* Work instructions: State the number of lines in the material below that have "Turn" in them, without any other text.

(Task input)

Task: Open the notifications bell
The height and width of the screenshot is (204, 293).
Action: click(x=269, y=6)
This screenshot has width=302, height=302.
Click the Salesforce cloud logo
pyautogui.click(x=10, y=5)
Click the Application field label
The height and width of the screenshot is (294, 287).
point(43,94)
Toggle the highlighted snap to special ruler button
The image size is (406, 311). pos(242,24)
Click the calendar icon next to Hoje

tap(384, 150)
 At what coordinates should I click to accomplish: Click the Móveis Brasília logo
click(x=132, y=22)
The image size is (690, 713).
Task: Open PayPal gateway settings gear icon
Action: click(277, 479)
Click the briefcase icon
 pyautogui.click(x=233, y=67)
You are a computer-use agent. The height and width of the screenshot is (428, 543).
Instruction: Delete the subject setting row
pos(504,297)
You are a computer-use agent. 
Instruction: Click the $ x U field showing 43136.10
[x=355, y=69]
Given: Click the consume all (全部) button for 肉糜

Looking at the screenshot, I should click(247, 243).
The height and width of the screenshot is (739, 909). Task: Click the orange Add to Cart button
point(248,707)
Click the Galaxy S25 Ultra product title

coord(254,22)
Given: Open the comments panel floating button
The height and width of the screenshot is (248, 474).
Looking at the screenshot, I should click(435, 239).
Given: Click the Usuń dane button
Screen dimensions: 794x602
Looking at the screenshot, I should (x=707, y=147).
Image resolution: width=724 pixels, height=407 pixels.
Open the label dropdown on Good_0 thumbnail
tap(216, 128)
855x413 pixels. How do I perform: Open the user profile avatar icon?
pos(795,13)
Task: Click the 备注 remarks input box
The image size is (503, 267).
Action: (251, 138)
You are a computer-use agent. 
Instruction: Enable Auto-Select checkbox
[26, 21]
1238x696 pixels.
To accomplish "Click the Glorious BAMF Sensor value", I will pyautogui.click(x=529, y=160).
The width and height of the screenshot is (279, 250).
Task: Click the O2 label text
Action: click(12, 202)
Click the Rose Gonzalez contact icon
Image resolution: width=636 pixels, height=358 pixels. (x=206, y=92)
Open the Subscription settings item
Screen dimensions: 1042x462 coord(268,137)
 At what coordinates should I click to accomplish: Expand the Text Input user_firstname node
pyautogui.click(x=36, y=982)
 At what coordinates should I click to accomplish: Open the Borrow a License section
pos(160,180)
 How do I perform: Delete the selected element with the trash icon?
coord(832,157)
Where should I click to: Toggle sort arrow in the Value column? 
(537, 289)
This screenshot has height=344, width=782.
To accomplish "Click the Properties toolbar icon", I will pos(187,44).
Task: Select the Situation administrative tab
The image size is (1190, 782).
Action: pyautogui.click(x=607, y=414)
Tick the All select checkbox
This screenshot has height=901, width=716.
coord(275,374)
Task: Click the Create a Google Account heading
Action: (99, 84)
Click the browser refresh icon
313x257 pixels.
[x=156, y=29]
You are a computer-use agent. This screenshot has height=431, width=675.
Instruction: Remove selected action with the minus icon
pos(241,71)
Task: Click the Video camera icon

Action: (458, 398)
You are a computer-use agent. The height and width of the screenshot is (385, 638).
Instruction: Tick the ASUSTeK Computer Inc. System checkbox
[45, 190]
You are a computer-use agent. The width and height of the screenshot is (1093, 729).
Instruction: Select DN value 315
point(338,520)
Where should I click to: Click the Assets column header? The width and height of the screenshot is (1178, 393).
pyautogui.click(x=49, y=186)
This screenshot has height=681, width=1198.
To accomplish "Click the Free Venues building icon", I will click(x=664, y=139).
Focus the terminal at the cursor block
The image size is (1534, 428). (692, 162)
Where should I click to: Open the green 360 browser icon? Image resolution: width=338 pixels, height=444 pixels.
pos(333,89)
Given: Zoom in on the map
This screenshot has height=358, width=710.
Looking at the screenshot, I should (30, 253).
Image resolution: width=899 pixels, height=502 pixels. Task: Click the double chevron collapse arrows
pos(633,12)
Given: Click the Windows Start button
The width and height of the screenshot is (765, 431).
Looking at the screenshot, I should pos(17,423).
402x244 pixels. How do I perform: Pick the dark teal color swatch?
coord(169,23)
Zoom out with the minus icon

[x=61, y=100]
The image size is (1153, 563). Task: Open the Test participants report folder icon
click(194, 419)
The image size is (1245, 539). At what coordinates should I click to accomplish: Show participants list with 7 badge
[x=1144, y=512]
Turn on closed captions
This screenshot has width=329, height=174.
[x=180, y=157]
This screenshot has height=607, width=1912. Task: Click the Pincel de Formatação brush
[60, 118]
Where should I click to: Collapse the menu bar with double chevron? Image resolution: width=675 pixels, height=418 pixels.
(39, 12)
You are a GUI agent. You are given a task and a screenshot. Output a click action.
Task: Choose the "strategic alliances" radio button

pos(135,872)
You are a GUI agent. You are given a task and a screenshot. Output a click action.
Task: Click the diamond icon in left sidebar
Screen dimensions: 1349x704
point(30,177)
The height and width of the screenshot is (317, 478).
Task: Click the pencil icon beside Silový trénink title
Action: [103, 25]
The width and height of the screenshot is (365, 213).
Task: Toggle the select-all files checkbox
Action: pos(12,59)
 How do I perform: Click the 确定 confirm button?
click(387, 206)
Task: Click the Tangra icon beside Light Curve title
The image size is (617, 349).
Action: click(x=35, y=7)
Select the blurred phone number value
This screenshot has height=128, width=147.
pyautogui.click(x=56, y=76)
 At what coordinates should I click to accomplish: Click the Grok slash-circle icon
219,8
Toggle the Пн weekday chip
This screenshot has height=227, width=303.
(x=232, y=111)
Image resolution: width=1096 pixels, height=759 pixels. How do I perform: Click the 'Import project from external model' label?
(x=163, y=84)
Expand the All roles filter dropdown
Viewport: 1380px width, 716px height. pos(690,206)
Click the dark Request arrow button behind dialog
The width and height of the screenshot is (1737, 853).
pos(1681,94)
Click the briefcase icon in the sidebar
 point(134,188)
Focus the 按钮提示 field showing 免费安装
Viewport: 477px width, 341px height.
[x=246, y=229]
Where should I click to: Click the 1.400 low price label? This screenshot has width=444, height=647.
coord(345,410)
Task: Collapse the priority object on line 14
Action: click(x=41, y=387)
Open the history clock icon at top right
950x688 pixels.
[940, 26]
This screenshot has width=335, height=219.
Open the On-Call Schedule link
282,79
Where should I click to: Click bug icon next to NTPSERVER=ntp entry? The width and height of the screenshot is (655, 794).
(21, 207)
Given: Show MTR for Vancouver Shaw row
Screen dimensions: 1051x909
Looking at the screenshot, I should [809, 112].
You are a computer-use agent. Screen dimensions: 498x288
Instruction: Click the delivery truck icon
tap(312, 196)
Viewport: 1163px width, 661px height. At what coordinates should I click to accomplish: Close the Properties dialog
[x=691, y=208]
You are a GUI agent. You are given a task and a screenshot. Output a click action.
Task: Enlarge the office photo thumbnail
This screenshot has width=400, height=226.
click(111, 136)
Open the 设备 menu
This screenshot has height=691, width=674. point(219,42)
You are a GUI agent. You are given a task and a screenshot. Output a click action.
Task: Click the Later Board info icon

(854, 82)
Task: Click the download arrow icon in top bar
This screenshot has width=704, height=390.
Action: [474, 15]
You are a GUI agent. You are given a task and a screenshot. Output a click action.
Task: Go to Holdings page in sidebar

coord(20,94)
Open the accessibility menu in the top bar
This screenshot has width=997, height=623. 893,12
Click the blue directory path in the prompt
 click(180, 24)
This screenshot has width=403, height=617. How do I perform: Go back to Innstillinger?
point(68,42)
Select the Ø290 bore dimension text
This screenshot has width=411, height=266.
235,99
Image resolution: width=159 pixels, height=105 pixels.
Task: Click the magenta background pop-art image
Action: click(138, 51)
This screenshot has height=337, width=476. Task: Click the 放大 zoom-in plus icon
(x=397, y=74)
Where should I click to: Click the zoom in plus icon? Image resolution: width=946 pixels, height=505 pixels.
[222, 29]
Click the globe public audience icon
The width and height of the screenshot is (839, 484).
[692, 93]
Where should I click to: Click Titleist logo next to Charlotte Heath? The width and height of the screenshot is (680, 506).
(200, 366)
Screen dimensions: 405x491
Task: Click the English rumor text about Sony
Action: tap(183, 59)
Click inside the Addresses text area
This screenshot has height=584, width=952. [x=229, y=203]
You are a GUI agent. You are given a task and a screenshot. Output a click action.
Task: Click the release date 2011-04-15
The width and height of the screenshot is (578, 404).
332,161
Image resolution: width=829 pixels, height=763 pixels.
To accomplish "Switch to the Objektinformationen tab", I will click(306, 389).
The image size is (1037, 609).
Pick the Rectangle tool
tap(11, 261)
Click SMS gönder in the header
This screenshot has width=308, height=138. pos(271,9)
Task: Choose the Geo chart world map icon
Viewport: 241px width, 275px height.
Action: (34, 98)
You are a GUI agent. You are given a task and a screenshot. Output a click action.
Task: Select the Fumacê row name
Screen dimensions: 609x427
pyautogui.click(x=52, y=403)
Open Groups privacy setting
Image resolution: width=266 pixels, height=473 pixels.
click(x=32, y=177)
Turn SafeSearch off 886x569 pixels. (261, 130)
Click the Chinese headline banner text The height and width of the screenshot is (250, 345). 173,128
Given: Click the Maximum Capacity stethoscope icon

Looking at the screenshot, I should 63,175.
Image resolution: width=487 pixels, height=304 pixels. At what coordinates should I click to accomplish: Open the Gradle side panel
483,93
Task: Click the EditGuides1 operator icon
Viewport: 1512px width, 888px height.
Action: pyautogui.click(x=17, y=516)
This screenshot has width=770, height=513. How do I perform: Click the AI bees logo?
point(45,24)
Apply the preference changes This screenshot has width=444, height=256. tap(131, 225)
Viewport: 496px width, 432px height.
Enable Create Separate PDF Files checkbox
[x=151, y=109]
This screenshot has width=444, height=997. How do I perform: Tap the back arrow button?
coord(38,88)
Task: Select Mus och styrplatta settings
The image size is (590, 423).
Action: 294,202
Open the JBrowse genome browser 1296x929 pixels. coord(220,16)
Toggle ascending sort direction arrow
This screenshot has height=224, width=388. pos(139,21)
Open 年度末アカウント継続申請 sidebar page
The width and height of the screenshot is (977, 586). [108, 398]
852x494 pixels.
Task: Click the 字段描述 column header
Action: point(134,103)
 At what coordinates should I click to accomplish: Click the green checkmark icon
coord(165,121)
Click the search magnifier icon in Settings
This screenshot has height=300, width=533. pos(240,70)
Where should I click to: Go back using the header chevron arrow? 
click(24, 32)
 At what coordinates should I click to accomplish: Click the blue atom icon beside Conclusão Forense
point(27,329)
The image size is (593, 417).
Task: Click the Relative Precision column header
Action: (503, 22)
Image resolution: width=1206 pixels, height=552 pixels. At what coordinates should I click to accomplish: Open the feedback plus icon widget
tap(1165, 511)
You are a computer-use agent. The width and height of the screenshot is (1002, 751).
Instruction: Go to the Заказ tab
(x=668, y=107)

(End Task input)

* Problem solution: 2